Deshalb meine Frage Wieso geht man eigentlich immer davon aus, dass nur Idioten Privatfunk hören???

Solange Programmchefs (hoffentlich finden zahlreiche von ihnen diesen Thread, damit man mit ihnen mal hier anonym diskutieren kann, ohne seinen Job aufs Spiel zu setzen) immer vom DAH (dümmsten anzunehmenden Hörer) ausgehen. wird sich daran nicht viel ändern. Ich bin sicher, dass sehr viele Kollegen Nachrichten schreiben müssen, hinter denen sie gar nicht stehen, sondern, weil sie Geld verdienen wollen, die Klappe halten und die Vorgaben einhalten müssen.

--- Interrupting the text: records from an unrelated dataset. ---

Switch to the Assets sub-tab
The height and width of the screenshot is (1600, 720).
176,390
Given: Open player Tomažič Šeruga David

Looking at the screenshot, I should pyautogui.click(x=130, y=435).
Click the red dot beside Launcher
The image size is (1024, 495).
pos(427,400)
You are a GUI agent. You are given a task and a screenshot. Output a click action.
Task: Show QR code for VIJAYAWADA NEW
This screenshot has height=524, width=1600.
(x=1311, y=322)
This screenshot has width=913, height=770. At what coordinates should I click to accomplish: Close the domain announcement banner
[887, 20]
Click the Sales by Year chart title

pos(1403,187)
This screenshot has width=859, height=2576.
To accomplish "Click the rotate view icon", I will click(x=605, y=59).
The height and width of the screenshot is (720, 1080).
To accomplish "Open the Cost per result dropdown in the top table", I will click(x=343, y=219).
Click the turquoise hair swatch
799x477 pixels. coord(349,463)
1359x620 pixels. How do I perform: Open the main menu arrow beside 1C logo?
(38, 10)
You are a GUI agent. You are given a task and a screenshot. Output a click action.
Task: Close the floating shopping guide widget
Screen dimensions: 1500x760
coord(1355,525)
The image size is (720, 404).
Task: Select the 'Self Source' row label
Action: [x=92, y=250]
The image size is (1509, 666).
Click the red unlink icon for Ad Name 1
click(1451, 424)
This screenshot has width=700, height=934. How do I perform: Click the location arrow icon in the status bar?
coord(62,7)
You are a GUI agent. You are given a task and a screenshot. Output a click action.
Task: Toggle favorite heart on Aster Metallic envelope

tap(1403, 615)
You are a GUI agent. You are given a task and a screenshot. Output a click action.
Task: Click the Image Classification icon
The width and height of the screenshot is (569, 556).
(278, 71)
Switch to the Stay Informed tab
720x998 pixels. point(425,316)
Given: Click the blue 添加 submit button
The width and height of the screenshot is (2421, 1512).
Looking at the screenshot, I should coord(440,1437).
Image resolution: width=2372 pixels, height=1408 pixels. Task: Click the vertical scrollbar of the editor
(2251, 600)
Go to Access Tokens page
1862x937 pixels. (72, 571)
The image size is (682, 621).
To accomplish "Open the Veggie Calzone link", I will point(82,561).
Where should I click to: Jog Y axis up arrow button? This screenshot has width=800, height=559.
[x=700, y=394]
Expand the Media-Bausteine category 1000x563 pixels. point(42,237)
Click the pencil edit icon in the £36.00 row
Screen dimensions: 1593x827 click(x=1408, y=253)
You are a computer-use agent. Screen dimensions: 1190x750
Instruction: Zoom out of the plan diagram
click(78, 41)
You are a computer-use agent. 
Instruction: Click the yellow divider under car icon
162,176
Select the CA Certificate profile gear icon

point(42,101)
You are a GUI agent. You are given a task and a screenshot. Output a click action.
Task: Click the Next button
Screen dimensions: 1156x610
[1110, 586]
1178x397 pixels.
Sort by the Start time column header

Eben jene Programmchefs sollte man mal fragen, ob sie sich nach dem Hören der Nachrichten im eigenen Sender informiert fühlen, oder nicht doch heimlich umschalten, um bei der öffentlich-rechtlichen Konkurrenz mitzubekommen, was eigentlich neben irgendwelchen Stars und Sternchen -Geblubber und (vermeintlichen) Katastrophen eigentlich wirklich auf der Welt passiert ist.

Das gilt auch für einen Kollegen von mir, der mir mal den Satz bei einer solchen Diskussion um die Ohren schlug: "Is doch egal, was gesagt wird, Hauptsache, es klingt gut". War einer der seltenen Momente, bei denen mir wirklich keine Antwort mehr einfiel.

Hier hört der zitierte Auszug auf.